Lucifer I
. . .
John 8:44 You are of your father the devil...for he is a liar and the father of lies.
. . .
The greatest trick the Devil ever pulled was convincing the world he didn't exist. He hadn't even meant for it to be a lie; he'd done his very best to rot away in obscurity as the boots of human history stomped out the last sparks of divine and damned alike. Heaven was happy to treat him like a pile of dirty laundry in the basement. Mortals only invoked his name when they needed an excuse for their own terrible decisions.
Sinners fell into a Hell bereft of any Devil but themselves.
It had been ages since he had lived up to his name. Lucifer Morningstar! Light bringer! Most beloved son of Heaven! Had he ever deserved any of those titles, or was it all just pompous historical revisionism to make his Fall a better story? Heaven's outcast loser screwing things up for everyone just didn't have the same dramatic tragedy as the downfall of its shining paragon. But no matter how you sliced it, he was a pathetic ember of whatever former glory he might have had, only sputtering up a few sparks of life when someone else poked him hard enough to hurt. He usually just felt hollow and tired, like a star that had burned through its lifespan but still wasn't allowed to go out.
Not anymore though.

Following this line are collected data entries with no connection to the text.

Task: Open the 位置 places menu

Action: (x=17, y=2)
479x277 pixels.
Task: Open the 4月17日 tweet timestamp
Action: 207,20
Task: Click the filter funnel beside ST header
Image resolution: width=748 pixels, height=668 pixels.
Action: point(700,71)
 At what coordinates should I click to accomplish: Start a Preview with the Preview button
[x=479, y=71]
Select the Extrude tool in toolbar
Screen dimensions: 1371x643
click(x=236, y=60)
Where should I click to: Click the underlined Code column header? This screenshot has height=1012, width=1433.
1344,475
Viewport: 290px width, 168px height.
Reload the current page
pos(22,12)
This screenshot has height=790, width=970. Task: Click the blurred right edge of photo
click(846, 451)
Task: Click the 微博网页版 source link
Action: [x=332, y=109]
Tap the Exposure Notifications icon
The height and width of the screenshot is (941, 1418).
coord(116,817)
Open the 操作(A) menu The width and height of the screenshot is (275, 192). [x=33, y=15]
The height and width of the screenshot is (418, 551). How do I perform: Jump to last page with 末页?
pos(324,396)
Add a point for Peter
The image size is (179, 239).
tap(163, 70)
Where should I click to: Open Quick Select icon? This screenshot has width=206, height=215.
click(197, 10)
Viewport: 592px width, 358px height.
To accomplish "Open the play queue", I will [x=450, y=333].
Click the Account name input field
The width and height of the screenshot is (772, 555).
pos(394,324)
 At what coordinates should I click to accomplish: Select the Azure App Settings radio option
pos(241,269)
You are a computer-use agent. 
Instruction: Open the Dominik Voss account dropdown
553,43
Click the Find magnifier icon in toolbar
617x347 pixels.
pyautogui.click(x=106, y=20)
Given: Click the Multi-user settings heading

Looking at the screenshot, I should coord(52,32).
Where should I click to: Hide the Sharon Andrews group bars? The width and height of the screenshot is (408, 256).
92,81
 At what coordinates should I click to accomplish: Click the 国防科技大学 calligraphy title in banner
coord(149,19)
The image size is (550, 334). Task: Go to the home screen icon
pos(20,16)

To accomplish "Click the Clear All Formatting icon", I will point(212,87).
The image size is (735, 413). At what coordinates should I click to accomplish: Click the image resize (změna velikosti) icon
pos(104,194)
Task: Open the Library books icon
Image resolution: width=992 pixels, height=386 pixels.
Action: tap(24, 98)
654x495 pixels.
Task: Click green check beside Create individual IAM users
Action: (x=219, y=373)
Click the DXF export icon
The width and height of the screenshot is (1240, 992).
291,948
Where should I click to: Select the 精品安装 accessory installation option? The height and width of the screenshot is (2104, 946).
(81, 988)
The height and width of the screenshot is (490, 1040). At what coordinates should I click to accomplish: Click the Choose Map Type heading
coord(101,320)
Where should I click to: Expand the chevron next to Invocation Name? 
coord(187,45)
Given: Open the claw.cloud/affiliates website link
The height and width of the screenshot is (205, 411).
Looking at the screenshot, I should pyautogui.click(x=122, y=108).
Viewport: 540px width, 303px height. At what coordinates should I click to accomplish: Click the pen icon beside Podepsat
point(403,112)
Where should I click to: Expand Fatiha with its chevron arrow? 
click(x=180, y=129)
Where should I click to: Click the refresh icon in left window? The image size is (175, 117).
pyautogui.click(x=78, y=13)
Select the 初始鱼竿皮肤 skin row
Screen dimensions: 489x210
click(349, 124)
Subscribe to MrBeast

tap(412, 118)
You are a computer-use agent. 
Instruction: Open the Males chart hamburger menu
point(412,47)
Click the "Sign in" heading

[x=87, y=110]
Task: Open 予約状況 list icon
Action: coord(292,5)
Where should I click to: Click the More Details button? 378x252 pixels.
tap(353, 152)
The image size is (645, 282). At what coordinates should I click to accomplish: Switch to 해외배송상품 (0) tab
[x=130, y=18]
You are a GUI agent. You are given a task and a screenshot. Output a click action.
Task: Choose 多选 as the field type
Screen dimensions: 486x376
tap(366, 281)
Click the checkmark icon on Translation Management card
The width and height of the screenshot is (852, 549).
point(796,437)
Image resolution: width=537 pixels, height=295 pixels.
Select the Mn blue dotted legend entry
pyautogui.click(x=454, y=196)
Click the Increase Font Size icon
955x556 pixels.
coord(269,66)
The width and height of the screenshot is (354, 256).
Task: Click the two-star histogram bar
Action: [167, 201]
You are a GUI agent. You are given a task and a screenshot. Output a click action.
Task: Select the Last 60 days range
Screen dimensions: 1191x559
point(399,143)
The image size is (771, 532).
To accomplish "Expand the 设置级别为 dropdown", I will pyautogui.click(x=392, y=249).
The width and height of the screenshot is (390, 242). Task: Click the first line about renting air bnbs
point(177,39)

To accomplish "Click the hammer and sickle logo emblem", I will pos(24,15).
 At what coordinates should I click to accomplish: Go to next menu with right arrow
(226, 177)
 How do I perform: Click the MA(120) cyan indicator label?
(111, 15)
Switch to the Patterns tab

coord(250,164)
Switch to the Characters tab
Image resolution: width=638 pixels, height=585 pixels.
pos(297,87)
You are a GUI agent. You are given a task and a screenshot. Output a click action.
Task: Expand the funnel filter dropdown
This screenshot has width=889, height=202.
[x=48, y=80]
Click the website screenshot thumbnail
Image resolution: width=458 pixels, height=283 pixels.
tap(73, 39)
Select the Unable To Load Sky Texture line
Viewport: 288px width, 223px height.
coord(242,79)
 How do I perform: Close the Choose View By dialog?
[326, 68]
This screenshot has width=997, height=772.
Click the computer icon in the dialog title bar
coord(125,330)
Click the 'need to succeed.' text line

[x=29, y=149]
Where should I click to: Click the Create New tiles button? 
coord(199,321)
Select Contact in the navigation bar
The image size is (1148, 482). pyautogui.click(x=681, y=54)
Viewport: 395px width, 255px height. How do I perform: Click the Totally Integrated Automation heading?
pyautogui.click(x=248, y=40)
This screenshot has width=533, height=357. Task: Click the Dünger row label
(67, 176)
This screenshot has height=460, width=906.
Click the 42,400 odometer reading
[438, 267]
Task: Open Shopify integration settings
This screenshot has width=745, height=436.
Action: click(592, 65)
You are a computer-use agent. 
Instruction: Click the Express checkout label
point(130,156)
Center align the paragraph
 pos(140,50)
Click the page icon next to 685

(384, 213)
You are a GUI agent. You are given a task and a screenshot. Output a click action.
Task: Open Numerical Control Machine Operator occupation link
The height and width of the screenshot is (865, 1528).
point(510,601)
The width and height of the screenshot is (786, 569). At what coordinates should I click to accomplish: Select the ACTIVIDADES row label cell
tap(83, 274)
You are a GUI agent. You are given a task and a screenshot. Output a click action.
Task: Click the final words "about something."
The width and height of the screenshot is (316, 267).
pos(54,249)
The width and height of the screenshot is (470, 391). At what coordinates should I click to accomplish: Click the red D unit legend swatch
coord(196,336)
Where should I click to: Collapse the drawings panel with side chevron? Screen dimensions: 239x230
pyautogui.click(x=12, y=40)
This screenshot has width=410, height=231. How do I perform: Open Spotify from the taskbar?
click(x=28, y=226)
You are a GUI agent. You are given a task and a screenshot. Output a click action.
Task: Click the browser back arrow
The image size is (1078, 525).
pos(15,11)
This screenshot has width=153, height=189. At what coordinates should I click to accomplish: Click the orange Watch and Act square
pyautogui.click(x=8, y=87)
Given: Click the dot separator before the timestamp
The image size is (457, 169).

Not after Heaven decided to poke the Devil with the metaphorical equivalent of a lit match and an entire gallon of gasoline.
He couldn't even remember the last time he'd pulled out his whole hellfire and halo shtick. It made him feel like a stranger in his own skin - his horns knocked his top hat askew, all his extra-dimensional eyes watered something fierce because he hadn't opened them in decades, and his claws made it impossible to itch his nose. And those were just the outward cosmetic changes. Inside, the once dying ember roared to life with a blaze that threatened to boil his blood in his veins. It left him feeling like a violently shaken soda, choking back a frothing rage that threatened to explode out of the canned bumbling dad persona he had carefully packaged himself into.
Only Charlie's hand on his shoulder kept him from losing his lid entirely. If she noticed the shaking of his hands as he lowered them or the quiver in his voice as he forced out a final irreverent quip, she thankfully didn't point it out.
He almost instantly regretted holding back too. Political and personal ramifications be damned, if he had incinerated Adam on the spot, it would have at least spared them all the condescending monologue.
Because by Father above, Lucifer knew his daughter's mercy was often wasted on ungrateful wretches, but Adam spat on Charlie's goodwill like it was a competitive sport. He couldn't have picked a worse audience for his little 'worship me' speech if he tried. Starting the whole clown show on Earth really wasn't the flex Adam thought it was, but especially not down here. No one even seemed particularly upset when Charlie's little housekeeper took matters into her own hands and stabbed the First Man a couple dozen times to shut him up.
No one except that one-armed lieutenant, who glared at them all like she was about to do something monumentally stupid.
So that was Lucifer's cue to break up this little soiree, before the situation re-escalated into one that required a lot more violence from him than he was comfortable with letting his daughter see. He politely asked the uninvited guests to get the fuck off his lawn, spat out a little rumble of hellfire to discourage any protests, and kept a baleful eye on the portal to Heaven until the very last pair of monochrome wings disappeared into it.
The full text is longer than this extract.